Le processus d’appropriation des budgets de l’année fiscale 2021 a été finalisé à l’issue de complexes négociations. Pour rappel, sur la base des recommandations de l’Office of Management and Budget (OMB), la Maison Blanche émet en février des propositions budgétaires pour l’année suivante, suivies des contre-propositions de la Chambre des Représentants puis du Sénat. Cette année, la Chambre avait publié ses projets de loi qui fixent les niveaux de dépenses des organismes fédéraux au printemps dernier, mais le Sénat avait jusqu’à présent refusé de faire de même. Le 12 novembre, la commission sénatoriale des crédits a publié sa version des 12 projets de loi analogues pour préparer les négociations finales d’un paquet de dépenses couvrant l’ensemble du gouvernement. Les législateurs des deux chambres ont ainsi négocié un accord final sur  le budget 2021 dont le  montant total s’élève à 1 400 milliards de dollars. Le document de cet accord a ensuite été signé le 27 décembre par le président Trump et est devenu une loi.

Cette année, en raison de la pandémie, les négociations budgétaires devaient également s’accorder sur le montant et l’utilisation d’un budget 2021 d’urgence d’environ 900 milliards de dollars.
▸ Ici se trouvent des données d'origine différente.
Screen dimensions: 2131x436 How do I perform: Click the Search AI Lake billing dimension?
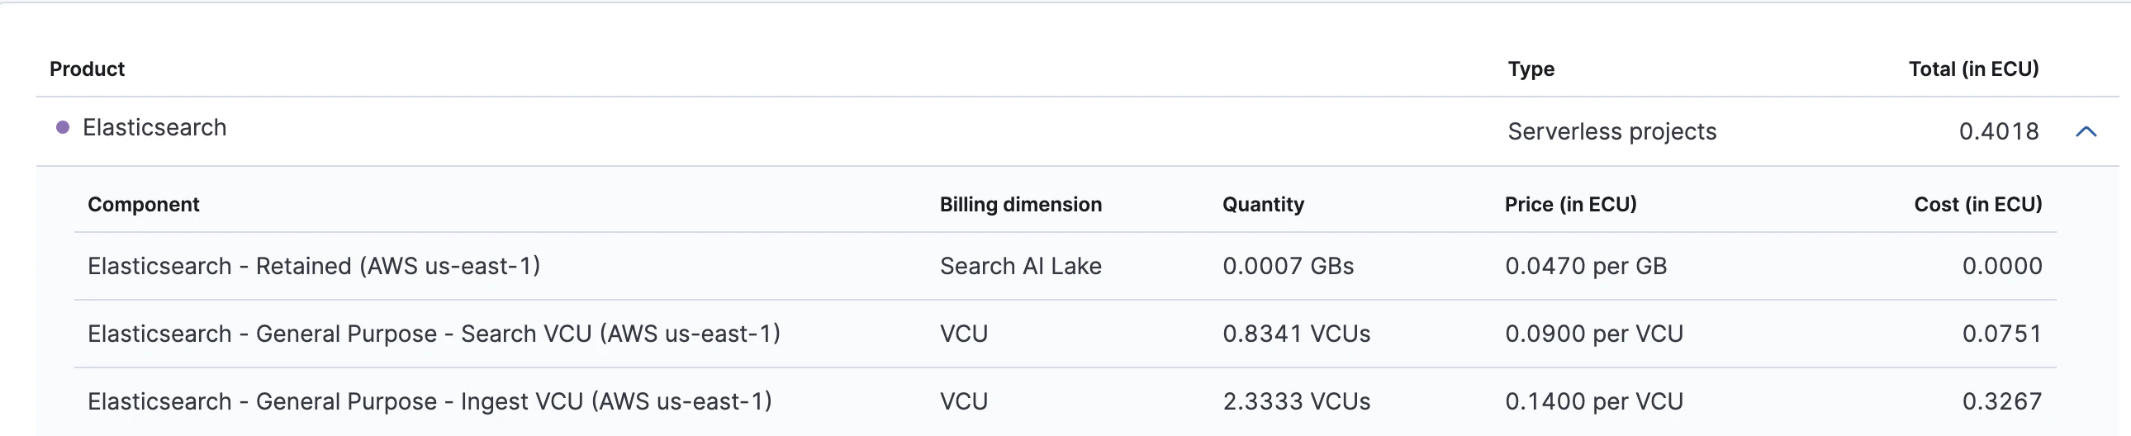(1020, 266)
Contrairement aux recommandations du Research Investment to Secure the Economy (RISE) Act, le paquet d’urgence de 900 milliards de dollars de réponse à la pandémie ne contient aucun budget alloué à la recherche scientifique, que ce soit dans le soutien aux installations existantes ou à la création de nouveaux projets de recherches.

La proposition de l’administration Trump de février 2020 prévoyait une baisse de 16,6 milliards en dollars constants (-10.6% par rapport à 2020) du budget 2021 pour la recherche scientifique et se déclinait en réductions pouvant atteindre 30% pour certaines agences. Comme les trois années précédentes, la proposition de la Maison Blanche suggérait une réduction disproportionnée des programmes de R&D dans le domaine des énergies renouvelables et de la recherche environnementale.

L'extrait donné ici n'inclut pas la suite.